PROBLEM DETAILS — Recast the data below as a Markdown table, from the start of the data through the line containing "Action: point(1585,233)", both ends included. Use the columns Row and Line, one numbered row per line, with blank lines and pictures left out.

SUPPLIED RECORDS —

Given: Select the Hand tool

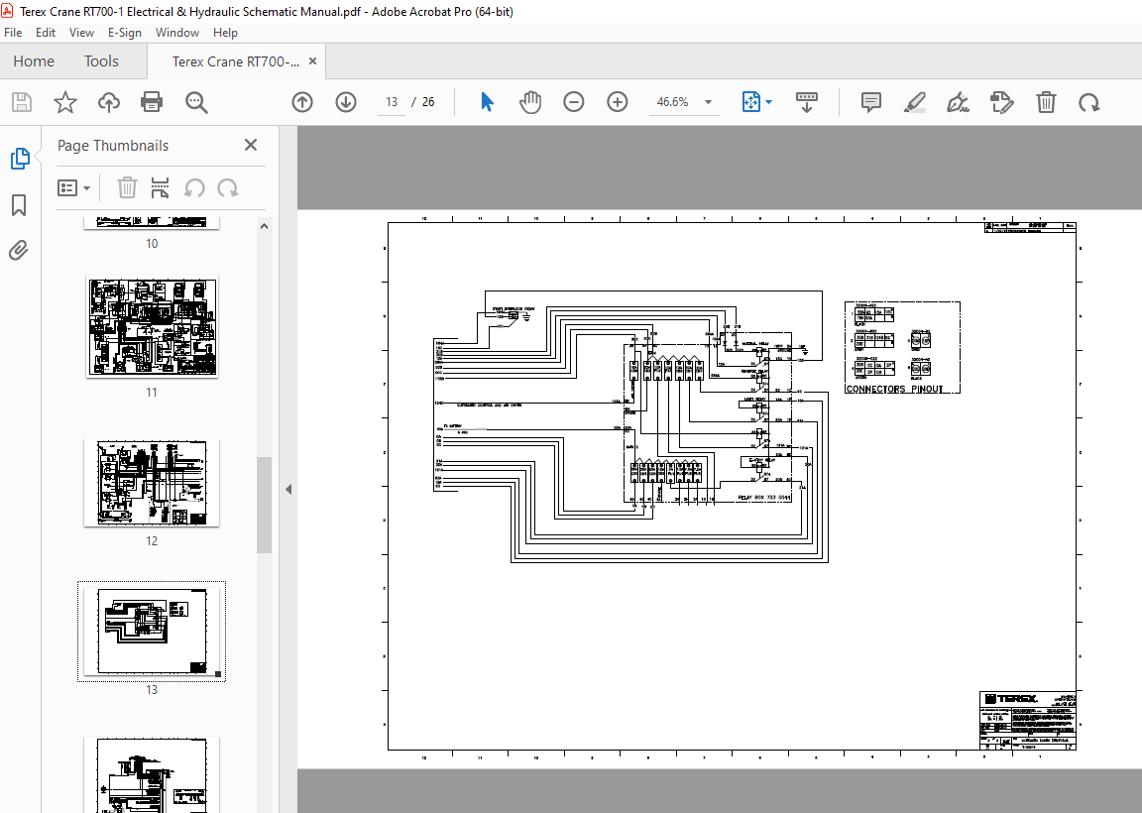Looking at the screenshot, I should (x=530, y=101).
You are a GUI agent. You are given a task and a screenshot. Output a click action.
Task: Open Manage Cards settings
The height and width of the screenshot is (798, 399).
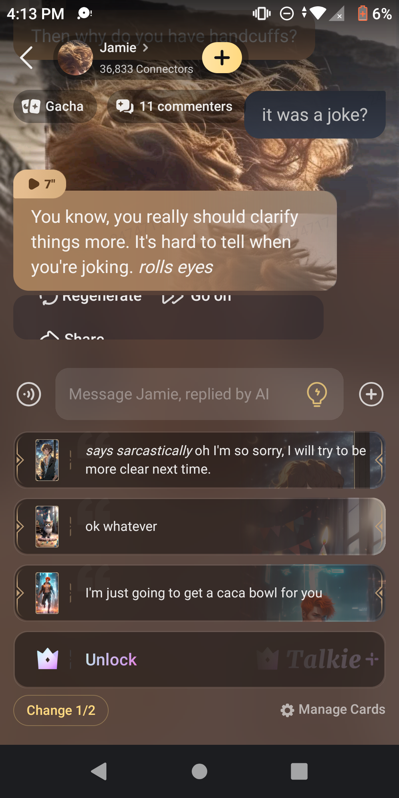pyautogui.click(x=333, y=709)
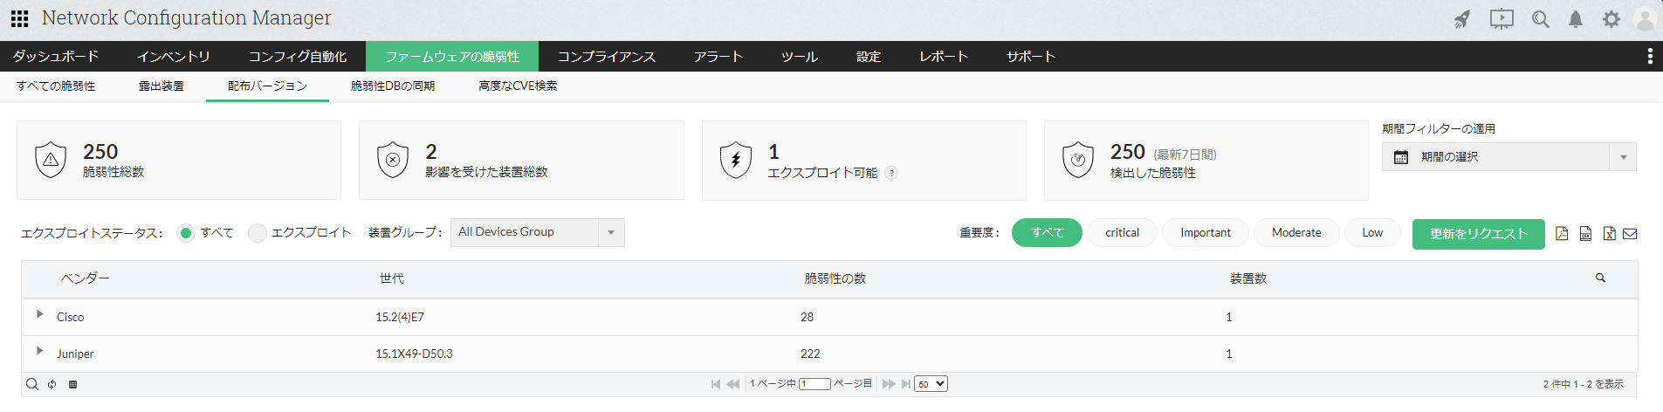Screen dimensions: 1663x412
Task: Export the table as CSV
Action: point(1585,233)

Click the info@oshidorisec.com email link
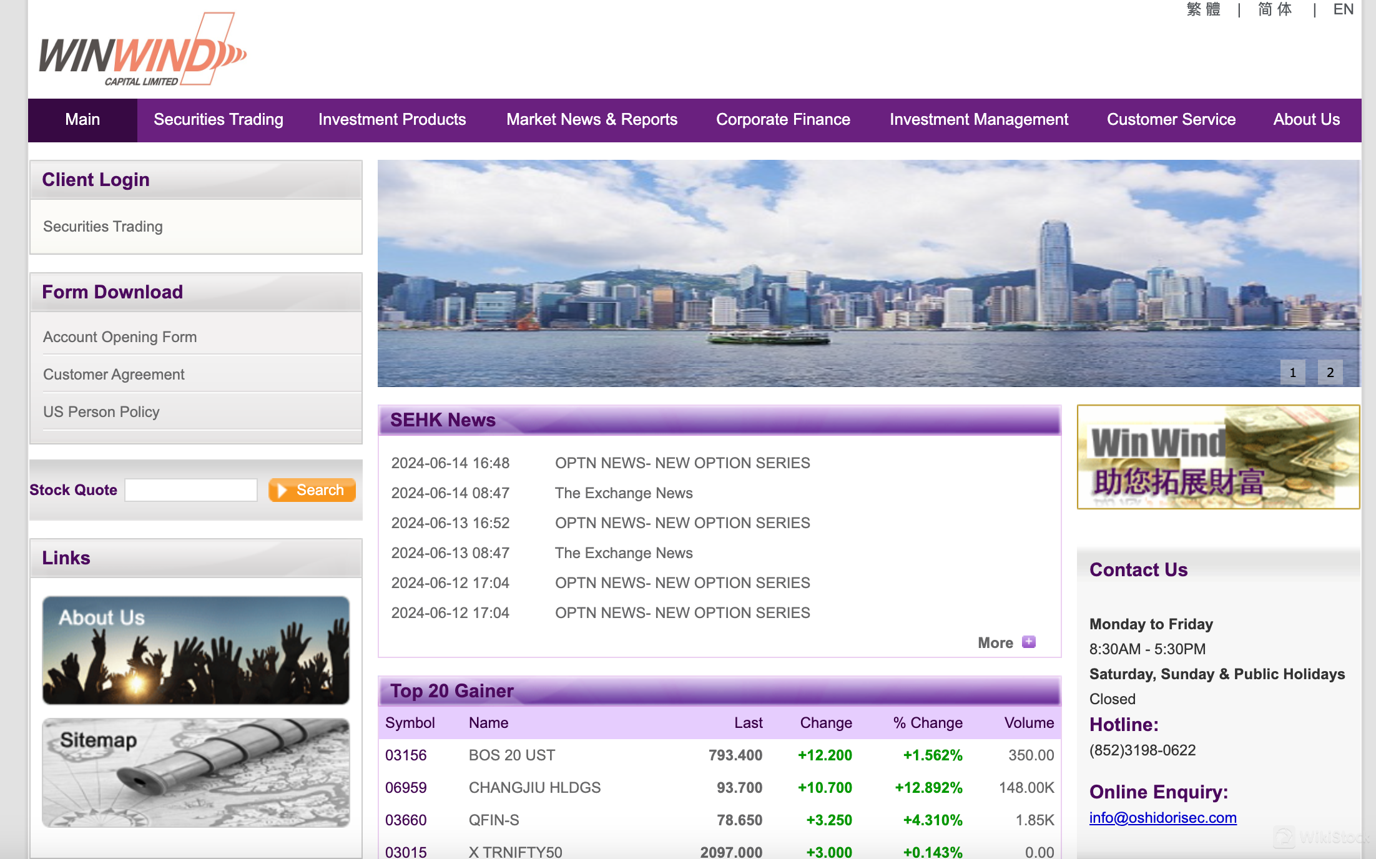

RESULT —
| Row | Line |
|---|---|
| 1 | Given: Select the Hand tool |
| 2 | Looking at the screenshot, I should (x=530, y=101). |
| 3 | You are a GUI agent. You are given a task and a screenshot. Output a click action. |
| 4 | Task: Open Manage Cards settings |
| 5 | The height and width of the screenshot is (798, 399). |
| 6 | pyautogui.click(x=333, y=709) |
| 7 | Screen dimensions: 1663x412 |
| 8 | Task: Export the table as CSV |
| 9 | Action: point(1585,233) |